加納 Aマッソ

第65回「大人な精神」

 ラジオのお便りで、大学生の女の子から「大人になることについて」の悩みや質問をもらうことが増えた。20代の頃にもらったファンレターにはそういった内容は書かれていなかったから、私もそれなりに意見を聞きたくなる年齢に達したのだろう。私が学生だったときは、会ったこともない年上のお姉さん作家に文学を通じて教えてもらった。いま、私はオンラインでダイレクトに(時にはうそみたいなタメ口で)聞かれる。なかなかチョロい存在だという気もしなくもないが、芸人なのでまあいい。
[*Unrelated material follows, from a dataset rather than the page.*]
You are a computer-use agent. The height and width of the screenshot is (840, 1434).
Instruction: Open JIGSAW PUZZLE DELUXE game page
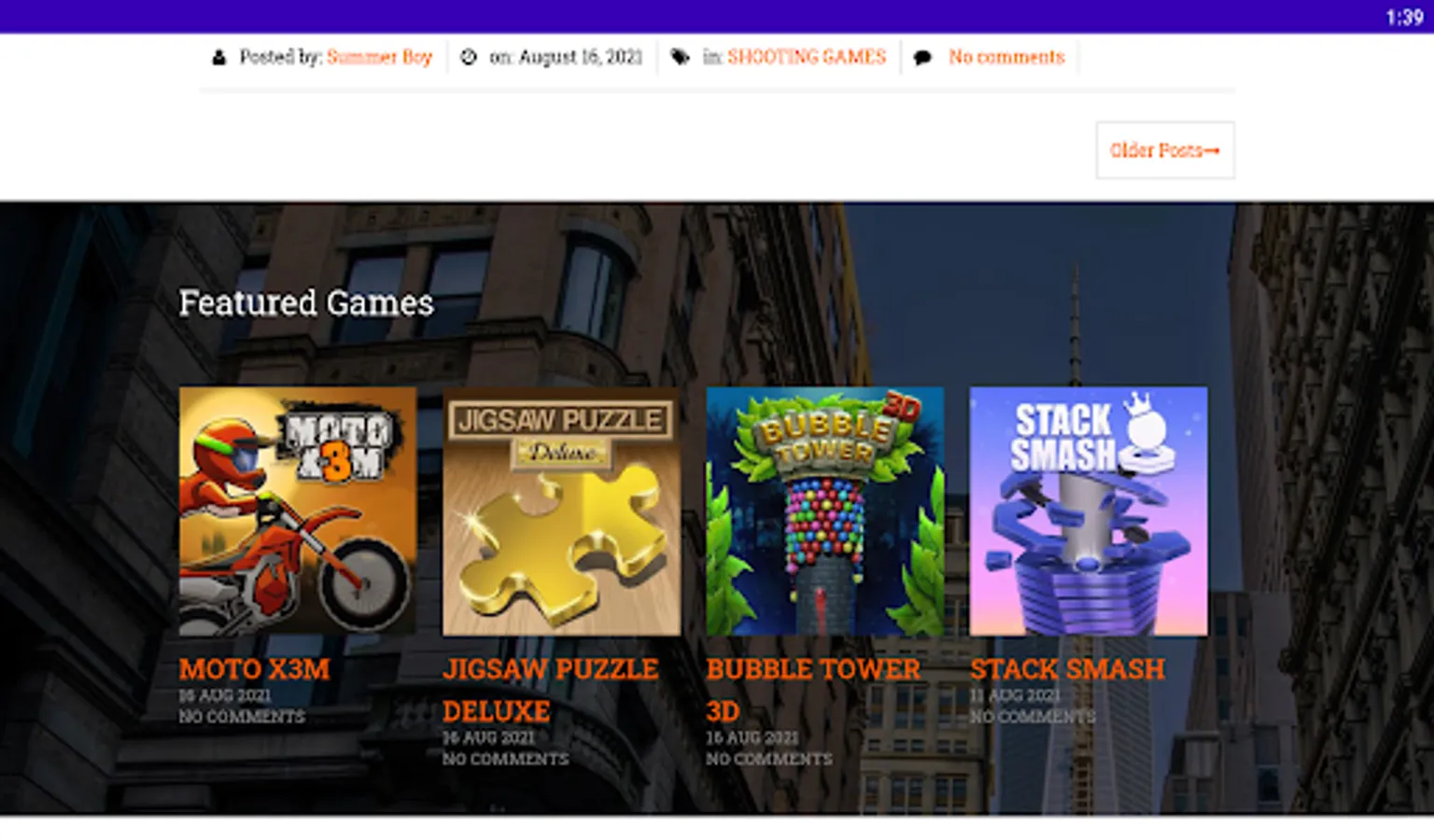click(x=551, y=669)
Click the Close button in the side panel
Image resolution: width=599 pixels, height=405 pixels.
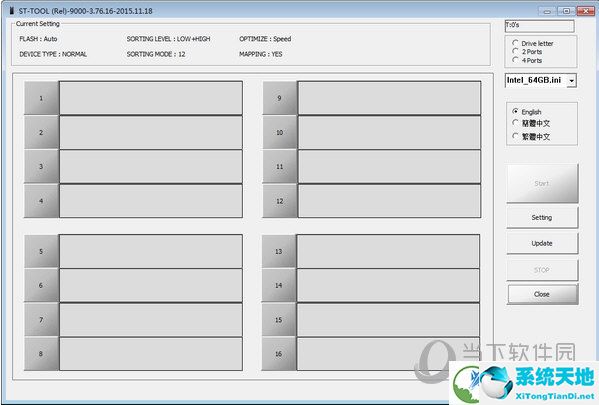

 「大人になりたくない」「大人だるい」「大人な態度をとれなかった自分が情けない」 通常、他人に相談する話でポジティブな内容は少ないにせよ、お便りに書かれている「大人」という存在にはあまりにもネガティブな空気が充満している。せっかくならそれらを払拭してあげたいが、それにはまず私が「大人」を把握していないといけない。
 自分の置かれた立場から考えてみる。するととたんにわからなくなる。例えば、バラエティ番組で共演した俳優さんやアイドルが楽しそうにその場を盛り上げてくれると、「あの人は本業ではないのに、サービス精神があって良いな」と思う。サービス精神というのは「自分本位」とは対極にあるので、とても「大人な精神」である。だから、「大人」の要素の一つに「他者ファースト」が含まれるべきだ。だが、収録後に「いや〜今日のあの人はすごく大人だったな〜」とはならない。視聴者も「あの人は演技もできてバラエティも盛り上げて、なんて大人なんだろう」とは思わないだろう。代わりに、その人の横に座り落ち着いたトーンの服を着て静かな声で聞かれたことだけ答えていた女優さんのほうに、「あれこそ大人の女性だよなあ」という評価が集まる。場を盛り上げるというふるまいは精神ではなくポテンシャルであると捉えられる。なぜなら、元から騒がしい人かもしれないからだ。もっと極端にいうと、騒がしくしたい衝動を抑え込めない「子ども」なのかもしれないからだ。芸人も例外ではない。「笑わせるのが仕事」という大義名分の影には「ずっと騒がしくしていたい」「騒がしくすることを仕事にしたい」がある。人前で騒がしくするサービス精神のある「大人」は、渋谷で人の迷惑を顧みずに暴れるクソガキ、いわゆる「子どもの中の子ども」と成分は一緒の可能性はないだろうか。私は覚えている。高校の文化祭の日、「あ〜ずっと今日みたいな日が続いたらな〜」と思ったこと。その横で「なに言うてんの」とたしなめた穏やか友達に対して、「ノリ悪いな」と思ったこと。
 となると、暫定、バラエティ番組で盛り上げている私は「めっちゃ子ども」である。そうであるなら、この状況はおかしい。「めっちゃ子ども」を続けている私にどうして大人のなんたるかを聞いてくるのだ。「めっちゃ大人」に聞くべきではないか。あれか、「めっちゃ大人」は相手にしてくれないからか。同じ側の人間しか話を聞いてくれないからか。誰が同じ側やねん、一緒にすんな。すいませんそこの「めっちゃ大人」、人の相談も乗られへんようでは、まだまだではないですか? ちゃんと若い子の話を聞いてあげるのが大人ではないですか? 誰か、「真のめっちゃ大人」見つけたら教えてください。こっちにきたお便り転送します。